Solve Physics Free Fall Question: Height of Building

[Corneo]

I'm really bad at physics so please excuse me. But I would like some help on this question. I would like to be able to solve it without plugging in any numbers until the end.

If a person steps off a building of height h, and free falls on the way down to the bottom.
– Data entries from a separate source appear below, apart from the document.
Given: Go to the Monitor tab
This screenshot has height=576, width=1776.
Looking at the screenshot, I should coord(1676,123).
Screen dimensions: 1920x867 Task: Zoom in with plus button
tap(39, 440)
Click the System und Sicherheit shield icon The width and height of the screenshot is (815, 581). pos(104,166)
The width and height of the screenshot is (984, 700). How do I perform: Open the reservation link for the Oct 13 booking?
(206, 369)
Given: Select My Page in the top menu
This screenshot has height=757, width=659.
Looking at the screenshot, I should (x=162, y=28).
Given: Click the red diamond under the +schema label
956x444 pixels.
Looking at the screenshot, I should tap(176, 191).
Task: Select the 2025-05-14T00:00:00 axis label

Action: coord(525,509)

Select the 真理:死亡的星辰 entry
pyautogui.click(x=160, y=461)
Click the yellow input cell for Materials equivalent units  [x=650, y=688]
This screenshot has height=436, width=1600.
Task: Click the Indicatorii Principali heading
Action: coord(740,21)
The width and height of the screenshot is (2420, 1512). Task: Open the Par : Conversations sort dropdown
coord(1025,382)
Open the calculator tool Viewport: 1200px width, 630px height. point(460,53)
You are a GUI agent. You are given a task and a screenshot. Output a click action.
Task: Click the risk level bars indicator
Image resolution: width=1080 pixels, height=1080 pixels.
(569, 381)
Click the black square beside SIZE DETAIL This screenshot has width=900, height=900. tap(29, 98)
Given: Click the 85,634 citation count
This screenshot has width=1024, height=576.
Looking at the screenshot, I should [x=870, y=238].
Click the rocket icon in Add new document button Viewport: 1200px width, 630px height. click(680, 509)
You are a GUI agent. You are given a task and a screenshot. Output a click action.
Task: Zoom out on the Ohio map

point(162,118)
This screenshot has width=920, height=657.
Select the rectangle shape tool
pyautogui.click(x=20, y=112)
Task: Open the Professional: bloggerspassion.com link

What is the height of the building if he falls a distance of h/4 in his last 1 second of fall.

Any ideas?

 

[Doc Al]

What's the relationship between distance fallen and time for a falling object?

 

[Corneo]

Is it$$t=\frac {2 \Delta x}{ v+v_0}$$?

Then all I have to solve is
$$\frac {h}{4} = \frac {1}{2}g \left(\frac {2 \Delta x}{ v+v_0} - 1 \right)^2 + v_0 \left(\frac {2 \Delta x}{ v+v_0}-1 \right)+h$$

Where $$v_0=0, \Delta x = \frac {3h}{4}$$. Am I correct?

 

[Integral]

Your basic problem is:

$$x(t) = - \frac {g t^2} 2 + V_0 t + X_0$$

$$V_0 =0$$
$$X_0 =h$$

so you get an equation of motion as:
$$x(t) = - \frac {g t^2} 2 + h$$

Solve for t when x=0, this will give you an expression, call it T, for the time of the fall in terms of g and h. Now you know that

$$x(T-1) = \frac h 4$$

use this in your equation of motion to find h.

 

[Corneo]

Oh I see, ok thanks a lot.

 

[KnowledgeIsPower]

Alternatively you can use the four basic constant acceleration equations in a simultaneous equation i think.

 

[thermodynamicaldude]

You could also solve this way:

let t = time it takes to fall.

since x = .5gt^2 (one of the general motion equations)

h = .5g(t^2)

.75h = .5g(t - 1)^2 (since time will be t-1 when it has fallen .75h)

just subtract one equation from another to get .25h = .5(t^2) - .5(t - 1)^2...and simplify to further get...

... h/4 = 2g(2t - 1)...multiply by 4 to get:

h = 2g(2t - 1)...and set this back equal to:

.5g(t^2) = 2g(2t - 1)...this ends up becoming t^2 - 8t + 4 = 0...and then solve for t with the quadratic. Now that you know t, you can easily find h.